LINK:  https://niagaraindependent.ca/ottawa-nonsensical-hypocritical-disrespectful-cynical/

Other disconcerting news from Ottawa: on drugs, assisted suicide, and asylum seekers

The Niagara Independent, October 21, 2022 – The Nation’s Capital is the scene of an unprecedented public inquiry into the Trudeau government’s invocation of the Emergency Act, which has monopolized national news coverage and seized Canadians’ attention. However, there are many other disconcerting issues that are currently being debated in the offices and committee rooms of Parliament Hill. Here are three issues that are having a profound effect on our country.

Decriminalizing possession of hard drugs and the state of Vancouver streets 

On January 31, 2023, British Columbia will remove criminal penalties for anyone possessing small amounts of hard drugs, including opioids, cocaine, methamphetamine and MDMA, having been granted a special exemption of federal drug laws by the Trudeau government. Minister of Mental Health and Addictions Carolyn Bennett expressed the hope that this B.C. pilot initiative will serve as a model for other parts of the country – such as her home of Toronto.

◆ Source data:
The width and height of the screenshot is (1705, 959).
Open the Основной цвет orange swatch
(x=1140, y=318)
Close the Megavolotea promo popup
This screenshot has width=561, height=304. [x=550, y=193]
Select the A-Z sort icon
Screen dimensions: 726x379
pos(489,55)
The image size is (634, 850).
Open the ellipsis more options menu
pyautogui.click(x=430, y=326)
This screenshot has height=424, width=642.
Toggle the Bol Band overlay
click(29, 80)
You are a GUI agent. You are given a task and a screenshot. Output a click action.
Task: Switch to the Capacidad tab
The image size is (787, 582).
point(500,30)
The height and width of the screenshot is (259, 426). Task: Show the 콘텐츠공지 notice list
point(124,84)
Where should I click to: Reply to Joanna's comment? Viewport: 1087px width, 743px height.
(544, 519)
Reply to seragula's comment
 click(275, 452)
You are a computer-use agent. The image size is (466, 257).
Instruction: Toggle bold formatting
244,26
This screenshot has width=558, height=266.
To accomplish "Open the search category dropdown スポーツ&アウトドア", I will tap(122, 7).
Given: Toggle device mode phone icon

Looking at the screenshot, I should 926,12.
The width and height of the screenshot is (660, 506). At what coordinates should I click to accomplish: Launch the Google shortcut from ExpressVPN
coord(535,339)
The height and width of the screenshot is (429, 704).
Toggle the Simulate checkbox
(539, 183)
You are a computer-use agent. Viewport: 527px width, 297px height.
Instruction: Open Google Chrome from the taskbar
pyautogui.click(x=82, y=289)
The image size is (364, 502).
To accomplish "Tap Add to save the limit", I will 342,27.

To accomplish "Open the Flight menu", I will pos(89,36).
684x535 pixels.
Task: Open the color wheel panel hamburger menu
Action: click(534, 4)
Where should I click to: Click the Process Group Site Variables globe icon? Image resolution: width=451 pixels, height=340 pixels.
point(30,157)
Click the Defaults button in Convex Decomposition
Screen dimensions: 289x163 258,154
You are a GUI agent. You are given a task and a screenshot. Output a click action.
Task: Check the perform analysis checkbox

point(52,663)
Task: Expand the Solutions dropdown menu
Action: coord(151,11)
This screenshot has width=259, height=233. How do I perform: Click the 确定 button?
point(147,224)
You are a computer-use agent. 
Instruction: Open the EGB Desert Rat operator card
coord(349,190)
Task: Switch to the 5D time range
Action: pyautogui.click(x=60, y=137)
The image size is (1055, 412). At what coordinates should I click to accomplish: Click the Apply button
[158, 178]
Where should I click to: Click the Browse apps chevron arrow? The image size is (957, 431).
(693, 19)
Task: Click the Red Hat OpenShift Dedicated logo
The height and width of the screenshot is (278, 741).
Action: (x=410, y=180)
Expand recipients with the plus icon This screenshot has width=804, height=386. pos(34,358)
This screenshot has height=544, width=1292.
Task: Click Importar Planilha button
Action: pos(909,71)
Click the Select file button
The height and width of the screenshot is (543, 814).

◆ Problems and tasks:
**A)** According to the Ottawa news excerpt, on what date will British Columbia remove criminal penalties for possessing small amounts of hard drugs?
**B)** For each statement, say whether it agrees with the Ottawa news excerpt. Answer yes or no and quote the deciding words.
(i) The public inquiry in the capital concerns the Trudeau government's invocation of the Emergency Act.
(ii) The British Columbia exemption removes criminal penalties for possessing large amounts of hard drugs.
(iii) Carolyn Bennett hopes the British Columbia pilot will serve as a model for other parts of the country.

◆ Expected responses:
**A)** January 31, 2023

**B)**
(i) Yes: "an unprecedented public inquiry into the Trudeau government’s invocation of the Emergency Act"
(ii) No: "anyone possessing small amounts of hard drugs"
(iii) Yes: "this B.C. pilot initiative will serve as a model for other parts of the country"